Published on July 28th, 2014 | by Steven Roman

Review: Star Trek: Harlan Ellison’s The City on the Edge of Forever: The Original Teleplay #1–2

ST-City1It’s one of the most famous episodes of Classic Star Trek—so famous, in fact, that even people who aren’t Star Trek fans are familiar enough with its premise that they can say, “Oh, yeah! That’s the time travel one with Joan Collins, right?” It’s “The City on the Edge of Forever,” the award-winning episode penned by the now legendary Harlan Ellison, a multi-award-winning writer whose television credits include two of The Outer Limits’ most famous episodes (“Soldier” and “Demon with a Glass Hand”), and whose multitude of short stories include “‘Repent, Harlequin!’ Said the Ticktockman,” “I Have No Mouth and I Must Scream,” “A Boy and His Dog,” and “Jefty is Five.”

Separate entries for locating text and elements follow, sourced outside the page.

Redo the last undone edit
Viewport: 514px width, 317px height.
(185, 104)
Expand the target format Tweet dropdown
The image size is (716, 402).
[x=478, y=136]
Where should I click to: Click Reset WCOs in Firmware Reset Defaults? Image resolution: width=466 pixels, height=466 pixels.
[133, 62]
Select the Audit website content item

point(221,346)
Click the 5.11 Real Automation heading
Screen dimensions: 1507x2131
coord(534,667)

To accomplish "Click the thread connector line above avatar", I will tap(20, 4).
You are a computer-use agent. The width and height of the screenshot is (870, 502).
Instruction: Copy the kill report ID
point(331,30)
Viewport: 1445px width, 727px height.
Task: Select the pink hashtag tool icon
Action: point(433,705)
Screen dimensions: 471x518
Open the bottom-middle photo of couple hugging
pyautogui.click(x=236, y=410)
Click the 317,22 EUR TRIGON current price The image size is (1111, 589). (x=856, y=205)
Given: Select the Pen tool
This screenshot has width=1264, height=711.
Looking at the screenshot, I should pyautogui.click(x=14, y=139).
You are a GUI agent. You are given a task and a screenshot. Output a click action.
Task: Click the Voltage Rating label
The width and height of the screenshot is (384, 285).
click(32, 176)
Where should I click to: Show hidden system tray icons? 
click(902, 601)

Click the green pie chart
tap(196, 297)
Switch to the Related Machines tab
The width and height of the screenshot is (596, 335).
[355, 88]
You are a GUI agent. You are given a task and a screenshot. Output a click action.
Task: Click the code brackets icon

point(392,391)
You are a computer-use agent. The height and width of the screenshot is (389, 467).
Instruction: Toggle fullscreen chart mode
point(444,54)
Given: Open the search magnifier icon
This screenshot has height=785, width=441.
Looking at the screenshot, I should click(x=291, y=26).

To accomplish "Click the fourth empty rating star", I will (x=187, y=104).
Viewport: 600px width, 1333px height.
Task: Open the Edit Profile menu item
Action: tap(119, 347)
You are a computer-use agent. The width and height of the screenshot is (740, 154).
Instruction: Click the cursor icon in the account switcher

Ellison has dabbled in comics in the past, occasionally adapting his own works for the four-color page—for example, ibooks, inc.’s A Boy and His Dog, with art by comics legend Richard Corben; and IDW’s Phoenix Without Ashes, based on his original teleplay for the low-budget 1970s series The Starlost. But as IDW editor-in-chief Chris Ryall explains in the liner notes at the end of issue #1, “The City on the Edge of Forever” has always remained elusive when it came to the possibility of adapting it—until now, that is, when you can see Ellison’s original vision in this five-issue adaptation of the work.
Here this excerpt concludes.